__Given text__

Brains are not enough
For competitive advantage in the knowledge economy, corporations need continuous innovation. The global marketplace forces them to reinvent their product portfolios on an ongoing basis. This puts human creativity at the strategic core of the business. Without this, the most sophisticated information systems and internet technologies will fail to deliver competitive advantage. The employment conditions that encourage internalised commitment are fairly atypical. They are found in business start-ups and other entrepreneurial ventures. Small firms are more conducive to generating this than larger companies.
Californian high-tech business and US companies in general seem more capable of generating internalised commitment than European companies, steeped as they are in industrial traditions that generate low trust, employer-employee suspicion and resentful compliance. Internalised commitment, the key to high performance, is likely to lead to innovation, the exploitation and development of new ideas, low costs through a reduced need for supervision, management and detailed job descriptions. The innovative, flexible firm is the outcome of internalised commitment. The challenge for corporate leaders is to create the appropriate conditions for this. The two-day off-site culture building activity is unlikely to bear much fruit. It requires heavy investment in employee training and personal professional development.
Essentially, US and British companies are structured on the principles of project management. In the 1980s, companies were downsized, with tiers of management eliminated. In the 1990s, management fashion embraced the ideas of business process reengineering so that organisations were broken down into customer-focused trading units. Sometimes these were established as subsidiary companies while in other cases they were set up as profit-making trading units, profit and loss, and cost centres. All of this established a management culture that is entrepreneurial and focuses almost entirely on the short term. It also created highly segmented organisational structures since the incentives and rewards that employees gain are entirely related to the activities of their own particular operating units.

__Study material__
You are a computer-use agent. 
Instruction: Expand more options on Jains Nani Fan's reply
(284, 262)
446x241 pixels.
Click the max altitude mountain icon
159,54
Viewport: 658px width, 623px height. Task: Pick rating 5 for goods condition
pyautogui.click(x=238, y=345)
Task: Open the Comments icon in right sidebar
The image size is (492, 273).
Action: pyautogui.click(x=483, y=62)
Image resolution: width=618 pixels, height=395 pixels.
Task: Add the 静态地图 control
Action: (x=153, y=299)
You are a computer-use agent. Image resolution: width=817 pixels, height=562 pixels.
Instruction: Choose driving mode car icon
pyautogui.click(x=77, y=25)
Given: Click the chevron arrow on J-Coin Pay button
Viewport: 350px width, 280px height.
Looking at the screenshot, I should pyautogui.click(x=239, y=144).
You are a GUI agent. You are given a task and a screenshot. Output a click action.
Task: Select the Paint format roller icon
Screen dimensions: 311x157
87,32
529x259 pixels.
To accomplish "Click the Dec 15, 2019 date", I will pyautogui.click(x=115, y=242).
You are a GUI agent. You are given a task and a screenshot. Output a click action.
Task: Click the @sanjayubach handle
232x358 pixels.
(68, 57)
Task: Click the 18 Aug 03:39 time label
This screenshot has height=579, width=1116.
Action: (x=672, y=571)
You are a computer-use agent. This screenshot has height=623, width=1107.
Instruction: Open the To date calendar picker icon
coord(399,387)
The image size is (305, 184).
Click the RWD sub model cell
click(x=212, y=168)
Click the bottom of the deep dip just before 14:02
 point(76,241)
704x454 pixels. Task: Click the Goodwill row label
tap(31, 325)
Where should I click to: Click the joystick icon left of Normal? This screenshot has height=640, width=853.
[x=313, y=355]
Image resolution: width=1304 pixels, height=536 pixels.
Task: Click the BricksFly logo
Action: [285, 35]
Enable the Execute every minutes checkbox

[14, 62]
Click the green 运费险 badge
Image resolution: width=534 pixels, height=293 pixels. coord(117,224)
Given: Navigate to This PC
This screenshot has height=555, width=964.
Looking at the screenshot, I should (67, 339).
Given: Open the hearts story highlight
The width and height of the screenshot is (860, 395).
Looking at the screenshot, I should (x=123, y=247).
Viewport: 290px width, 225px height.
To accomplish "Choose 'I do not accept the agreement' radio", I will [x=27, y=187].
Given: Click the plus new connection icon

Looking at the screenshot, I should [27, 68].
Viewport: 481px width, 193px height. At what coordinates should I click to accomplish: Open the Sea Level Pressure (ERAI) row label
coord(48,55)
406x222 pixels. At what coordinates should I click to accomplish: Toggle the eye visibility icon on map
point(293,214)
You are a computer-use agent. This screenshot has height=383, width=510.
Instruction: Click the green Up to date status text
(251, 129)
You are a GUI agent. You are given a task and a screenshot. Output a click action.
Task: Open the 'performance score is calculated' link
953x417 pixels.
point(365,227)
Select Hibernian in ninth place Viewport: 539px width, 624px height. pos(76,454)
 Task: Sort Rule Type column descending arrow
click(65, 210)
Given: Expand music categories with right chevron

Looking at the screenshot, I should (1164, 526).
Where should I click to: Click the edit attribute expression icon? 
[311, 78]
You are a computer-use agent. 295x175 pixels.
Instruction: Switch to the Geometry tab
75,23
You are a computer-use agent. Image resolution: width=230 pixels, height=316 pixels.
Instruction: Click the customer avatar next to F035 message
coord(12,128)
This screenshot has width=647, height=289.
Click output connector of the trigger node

__Exercise aim__
Please pick up the essay on innovation and employee commitment in companies where it stops, continuing after its last sentence.

__Output for this task__
What is self-evident is that we are in a period of fundamental change. The institutions, social structures and lifestyles of the old industrial order are breaking down, but there are uncertainties as to what is replacing them. New contradictions are emerging, such as the appeal of both globalisation and localism. Forces of convergence are shaping the social structures of different societies while there are also pressures that are reinforcing national, regional and local differences. Britain is a society transforming itself from an industrial into a knowledge-based economy.
But in the information age, work and employment will still be the pivotal axis around which institutions and lifestyles will be structured, and how governments and other institutions regulate them. For the past decade Britain has chosen to admire and imitate the US way of doing things; that is an unfettered market economy which sustains a high level of economic productivity but at a high price in terms of inequalities and social exclusion. Behind a facade of Hollywood-generated excitement, it is a society-stifling suburban conformity with an obsession of self, appearance and banal celebrity. Is this the kind of society Britain wants to be in the future? Or should we look to European countries, which are embracing the challenges of the information age, but with perspective, social inclusion and quality of life as the end game?